Spoilers ahead…
If the movies have taught us anything, it’s this: Whenever a blood-spattered gangster falls in love, he will get in touch with his inner twelve-year-old girl. Thus, in Mohit Suri’s Ek Villain, Guru (Siddharth Malhotra) transforms from a thug who douses a man in kerosene and shoves him into a fire to a chweetie-pie who plays blind man’s buff with Aisha (Shraddha Kapoor) and helps her catch butterflies. I’m not being metaphorical here. They’re near a waterfall, and find themselves surrounded by butterflies. It’s meant to be poetic, I guess. And now she can cross off the item on her wish-list that says: “To play with butterflies.” This wish-list is in her scrapbook, which also has this to-do item: “To unite two lovers.” And so they barge into a mental asylum, free an elderly man who’s watching Shahenshah, and get him married to an elderly woman – in a church. That’s when Guru knows he’s falling for Aisha. Twisting a knife into an enemy is all very well, but at the end of it you don’t get cake.

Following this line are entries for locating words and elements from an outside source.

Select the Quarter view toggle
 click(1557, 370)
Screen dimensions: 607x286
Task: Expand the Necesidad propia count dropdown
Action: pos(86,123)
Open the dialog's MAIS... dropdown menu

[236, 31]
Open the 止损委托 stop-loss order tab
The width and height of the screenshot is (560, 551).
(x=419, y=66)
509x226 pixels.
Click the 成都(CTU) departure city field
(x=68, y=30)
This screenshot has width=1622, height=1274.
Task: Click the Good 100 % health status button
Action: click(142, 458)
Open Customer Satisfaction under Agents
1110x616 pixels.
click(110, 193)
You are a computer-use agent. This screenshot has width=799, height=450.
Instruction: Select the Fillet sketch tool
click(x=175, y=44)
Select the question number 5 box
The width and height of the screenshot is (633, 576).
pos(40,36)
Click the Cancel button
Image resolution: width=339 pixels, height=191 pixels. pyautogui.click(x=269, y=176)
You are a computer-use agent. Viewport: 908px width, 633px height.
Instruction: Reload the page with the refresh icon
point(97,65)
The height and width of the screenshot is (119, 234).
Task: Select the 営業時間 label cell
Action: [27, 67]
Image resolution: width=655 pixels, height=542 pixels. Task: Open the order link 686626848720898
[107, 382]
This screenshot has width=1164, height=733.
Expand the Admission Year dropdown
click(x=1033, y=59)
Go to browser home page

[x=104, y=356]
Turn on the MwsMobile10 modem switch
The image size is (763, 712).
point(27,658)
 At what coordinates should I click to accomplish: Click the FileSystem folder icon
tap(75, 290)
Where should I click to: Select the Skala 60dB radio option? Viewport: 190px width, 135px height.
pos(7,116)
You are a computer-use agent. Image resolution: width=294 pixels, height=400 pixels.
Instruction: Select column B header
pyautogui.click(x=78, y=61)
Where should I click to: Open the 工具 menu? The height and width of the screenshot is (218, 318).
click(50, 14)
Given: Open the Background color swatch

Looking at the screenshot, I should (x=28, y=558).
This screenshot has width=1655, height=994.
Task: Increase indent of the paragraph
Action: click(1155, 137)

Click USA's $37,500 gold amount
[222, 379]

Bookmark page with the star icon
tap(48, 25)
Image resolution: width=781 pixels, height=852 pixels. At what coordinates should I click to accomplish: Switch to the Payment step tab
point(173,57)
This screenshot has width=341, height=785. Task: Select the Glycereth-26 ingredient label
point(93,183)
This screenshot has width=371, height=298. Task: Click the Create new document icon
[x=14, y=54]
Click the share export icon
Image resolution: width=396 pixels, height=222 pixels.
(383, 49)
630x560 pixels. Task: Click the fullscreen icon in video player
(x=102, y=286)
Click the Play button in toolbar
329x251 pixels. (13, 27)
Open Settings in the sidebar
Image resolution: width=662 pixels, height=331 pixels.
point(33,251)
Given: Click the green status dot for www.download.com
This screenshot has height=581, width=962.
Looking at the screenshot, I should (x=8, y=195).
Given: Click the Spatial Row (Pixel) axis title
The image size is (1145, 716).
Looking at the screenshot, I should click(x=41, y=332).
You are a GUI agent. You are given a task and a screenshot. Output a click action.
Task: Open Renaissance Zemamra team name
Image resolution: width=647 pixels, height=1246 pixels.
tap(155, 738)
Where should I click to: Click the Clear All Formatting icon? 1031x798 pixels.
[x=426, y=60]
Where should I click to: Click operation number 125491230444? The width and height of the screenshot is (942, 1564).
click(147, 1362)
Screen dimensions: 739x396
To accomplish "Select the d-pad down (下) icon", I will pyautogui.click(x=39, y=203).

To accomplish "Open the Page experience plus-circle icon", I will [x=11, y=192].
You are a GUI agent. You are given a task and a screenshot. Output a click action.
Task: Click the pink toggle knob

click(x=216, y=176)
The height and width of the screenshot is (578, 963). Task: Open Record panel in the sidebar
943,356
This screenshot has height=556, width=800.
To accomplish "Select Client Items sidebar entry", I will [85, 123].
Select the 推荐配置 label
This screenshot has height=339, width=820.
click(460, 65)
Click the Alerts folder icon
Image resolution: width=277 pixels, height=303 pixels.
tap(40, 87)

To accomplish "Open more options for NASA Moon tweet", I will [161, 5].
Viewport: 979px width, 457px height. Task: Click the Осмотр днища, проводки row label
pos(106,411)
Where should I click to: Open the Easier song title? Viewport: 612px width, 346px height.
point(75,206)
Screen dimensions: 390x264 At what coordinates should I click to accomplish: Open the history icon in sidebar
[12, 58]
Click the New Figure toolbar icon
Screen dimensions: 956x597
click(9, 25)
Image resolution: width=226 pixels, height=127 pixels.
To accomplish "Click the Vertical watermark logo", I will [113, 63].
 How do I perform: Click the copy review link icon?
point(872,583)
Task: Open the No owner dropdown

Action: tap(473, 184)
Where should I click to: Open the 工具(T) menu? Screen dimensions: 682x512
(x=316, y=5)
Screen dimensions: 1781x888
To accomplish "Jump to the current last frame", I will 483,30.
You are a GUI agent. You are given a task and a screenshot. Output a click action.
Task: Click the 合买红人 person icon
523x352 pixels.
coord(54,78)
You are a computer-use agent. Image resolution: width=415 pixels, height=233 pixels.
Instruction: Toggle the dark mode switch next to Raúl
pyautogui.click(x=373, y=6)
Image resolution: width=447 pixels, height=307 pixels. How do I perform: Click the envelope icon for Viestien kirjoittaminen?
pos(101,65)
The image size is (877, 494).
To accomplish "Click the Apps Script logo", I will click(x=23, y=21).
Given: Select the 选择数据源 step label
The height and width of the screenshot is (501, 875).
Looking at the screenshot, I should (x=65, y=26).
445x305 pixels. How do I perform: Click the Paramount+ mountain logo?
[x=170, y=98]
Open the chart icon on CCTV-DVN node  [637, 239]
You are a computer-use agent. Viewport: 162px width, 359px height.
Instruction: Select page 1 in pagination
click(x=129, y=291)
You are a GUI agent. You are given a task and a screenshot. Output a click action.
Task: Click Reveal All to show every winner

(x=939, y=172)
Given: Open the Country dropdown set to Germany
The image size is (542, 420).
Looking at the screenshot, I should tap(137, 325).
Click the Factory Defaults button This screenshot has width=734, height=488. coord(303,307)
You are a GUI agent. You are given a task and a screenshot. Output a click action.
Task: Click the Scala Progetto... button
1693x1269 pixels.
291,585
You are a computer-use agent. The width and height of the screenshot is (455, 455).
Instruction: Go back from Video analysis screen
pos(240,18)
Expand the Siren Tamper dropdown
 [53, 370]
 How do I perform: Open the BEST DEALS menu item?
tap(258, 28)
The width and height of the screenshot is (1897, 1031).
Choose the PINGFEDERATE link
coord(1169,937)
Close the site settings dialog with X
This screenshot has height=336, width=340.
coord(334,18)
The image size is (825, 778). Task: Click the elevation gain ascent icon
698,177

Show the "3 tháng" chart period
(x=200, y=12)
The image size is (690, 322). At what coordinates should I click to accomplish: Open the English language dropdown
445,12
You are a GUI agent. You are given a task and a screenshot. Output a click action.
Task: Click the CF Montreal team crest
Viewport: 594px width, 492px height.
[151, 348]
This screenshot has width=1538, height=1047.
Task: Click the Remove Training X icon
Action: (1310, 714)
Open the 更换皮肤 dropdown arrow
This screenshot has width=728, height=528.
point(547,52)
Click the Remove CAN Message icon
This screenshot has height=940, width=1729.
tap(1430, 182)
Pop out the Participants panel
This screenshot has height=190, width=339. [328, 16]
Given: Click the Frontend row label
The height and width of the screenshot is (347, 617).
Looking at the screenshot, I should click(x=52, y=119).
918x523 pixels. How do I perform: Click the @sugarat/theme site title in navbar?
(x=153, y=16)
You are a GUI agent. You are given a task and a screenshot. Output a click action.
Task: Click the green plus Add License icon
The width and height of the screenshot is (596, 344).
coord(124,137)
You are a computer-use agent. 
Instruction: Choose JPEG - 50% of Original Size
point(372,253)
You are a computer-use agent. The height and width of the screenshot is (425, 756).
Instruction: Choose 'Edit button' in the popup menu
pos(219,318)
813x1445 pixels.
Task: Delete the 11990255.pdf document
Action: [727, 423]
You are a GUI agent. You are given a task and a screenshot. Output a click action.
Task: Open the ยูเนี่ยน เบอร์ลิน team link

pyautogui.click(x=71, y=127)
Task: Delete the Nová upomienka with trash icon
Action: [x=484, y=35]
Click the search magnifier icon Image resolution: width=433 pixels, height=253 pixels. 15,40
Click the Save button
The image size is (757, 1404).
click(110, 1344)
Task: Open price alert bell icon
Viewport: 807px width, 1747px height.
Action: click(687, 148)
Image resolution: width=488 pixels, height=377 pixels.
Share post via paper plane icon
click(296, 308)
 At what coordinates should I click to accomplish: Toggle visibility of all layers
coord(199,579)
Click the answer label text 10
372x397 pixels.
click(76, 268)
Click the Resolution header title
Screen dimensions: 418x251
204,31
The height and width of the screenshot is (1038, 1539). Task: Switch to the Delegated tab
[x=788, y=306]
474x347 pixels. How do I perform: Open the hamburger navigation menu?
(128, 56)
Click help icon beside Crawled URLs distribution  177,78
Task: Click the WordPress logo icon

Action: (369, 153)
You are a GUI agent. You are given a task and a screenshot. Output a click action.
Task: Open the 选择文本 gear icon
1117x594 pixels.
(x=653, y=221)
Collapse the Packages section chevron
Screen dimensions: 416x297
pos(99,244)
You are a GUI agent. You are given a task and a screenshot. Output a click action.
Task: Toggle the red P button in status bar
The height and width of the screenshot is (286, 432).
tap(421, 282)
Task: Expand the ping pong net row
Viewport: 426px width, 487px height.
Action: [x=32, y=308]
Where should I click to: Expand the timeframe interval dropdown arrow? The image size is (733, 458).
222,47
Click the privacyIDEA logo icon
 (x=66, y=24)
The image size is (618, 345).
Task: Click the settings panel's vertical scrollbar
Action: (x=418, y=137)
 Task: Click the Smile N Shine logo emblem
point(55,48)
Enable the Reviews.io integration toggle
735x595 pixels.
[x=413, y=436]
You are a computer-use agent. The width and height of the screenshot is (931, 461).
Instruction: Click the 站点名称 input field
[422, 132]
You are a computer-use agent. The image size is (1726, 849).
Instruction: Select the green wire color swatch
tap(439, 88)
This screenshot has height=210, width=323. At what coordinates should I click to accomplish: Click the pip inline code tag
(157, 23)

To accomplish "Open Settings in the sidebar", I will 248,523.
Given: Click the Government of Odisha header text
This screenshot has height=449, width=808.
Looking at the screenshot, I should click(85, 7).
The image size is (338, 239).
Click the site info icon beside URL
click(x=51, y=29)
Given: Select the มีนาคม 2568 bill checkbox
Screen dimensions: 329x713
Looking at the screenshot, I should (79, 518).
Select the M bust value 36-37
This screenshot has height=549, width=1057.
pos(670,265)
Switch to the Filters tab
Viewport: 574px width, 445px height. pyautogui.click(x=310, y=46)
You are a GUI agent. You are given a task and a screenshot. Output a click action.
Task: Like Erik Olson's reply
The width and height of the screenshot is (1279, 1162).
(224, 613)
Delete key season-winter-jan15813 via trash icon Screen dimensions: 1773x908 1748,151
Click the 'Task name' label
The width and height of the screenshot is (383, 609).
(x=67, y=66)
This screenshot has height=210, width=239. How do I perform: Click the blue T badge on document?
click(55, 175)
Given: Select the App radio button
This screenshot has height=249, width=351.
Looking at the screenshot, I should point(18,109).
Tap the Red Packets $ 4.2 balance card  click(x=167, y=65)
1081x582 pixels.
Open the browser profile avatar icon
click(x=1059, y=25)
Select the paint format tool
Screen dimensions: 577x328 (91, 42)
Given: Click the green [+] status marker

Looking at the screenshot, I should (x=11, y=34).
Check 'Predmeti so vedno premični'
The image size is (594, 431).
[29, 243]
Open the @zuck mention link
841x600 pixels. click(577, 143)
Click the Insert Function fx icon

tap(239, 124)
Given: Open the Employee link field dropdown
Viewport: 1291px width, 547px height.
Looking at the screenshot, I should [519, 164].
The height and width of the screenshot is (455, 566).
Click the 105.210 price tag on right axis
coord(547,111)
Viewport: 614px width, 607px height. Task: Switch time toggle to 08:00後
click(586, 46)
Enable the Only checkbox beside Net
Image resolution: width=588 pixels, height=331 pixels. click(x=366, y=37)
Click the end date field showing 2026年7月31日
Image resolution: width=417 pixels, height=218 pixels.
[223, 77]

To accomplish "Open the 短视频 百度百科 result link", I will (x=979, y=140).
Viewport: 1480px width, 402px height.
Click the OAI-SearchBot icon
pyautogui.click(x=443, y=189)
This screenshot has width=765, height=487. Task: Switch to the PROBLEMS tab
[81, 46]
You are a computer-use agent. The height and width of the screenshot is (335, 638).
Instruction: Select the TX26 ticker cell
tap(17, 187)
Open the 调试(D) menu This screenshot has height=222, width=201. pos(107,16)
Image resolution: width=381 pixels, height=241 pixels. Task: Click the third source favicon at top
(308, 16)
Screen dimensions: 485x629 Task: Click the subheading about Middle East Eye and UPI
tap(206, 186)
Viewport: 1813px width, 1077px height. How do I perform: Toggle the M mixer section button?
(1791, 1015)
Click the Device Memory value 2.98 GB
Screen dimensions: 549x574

At the other end of the relationship spectrum, we have Rakesh (Ritesh Deshmukh) and Sulochana (Aamna Sharif). She nags him constantly, and he lashes out by dropping in on women who are alone and thrusting something long and red and hard into them. I refer, of course, to the screwdriver he always carries with him. His best buddy (Kamaal R Khan) is even more of a charmer. When his wife brings him a drink, he slaps her because she hasn’t brought any ice. He says they’re middle-class people, sandwiched between the upper and lower classes, and you need to de-stress somehow. This is how he does it, by reducing his wife to a punching bag. She takes it silently, but there are others whose sole function is to spout something that’s supposedly emasculating, and then pay for this “sin” by winding up at the wrong end of that screwdriver. You’d have to look hard for a film that treated its women with more contempt.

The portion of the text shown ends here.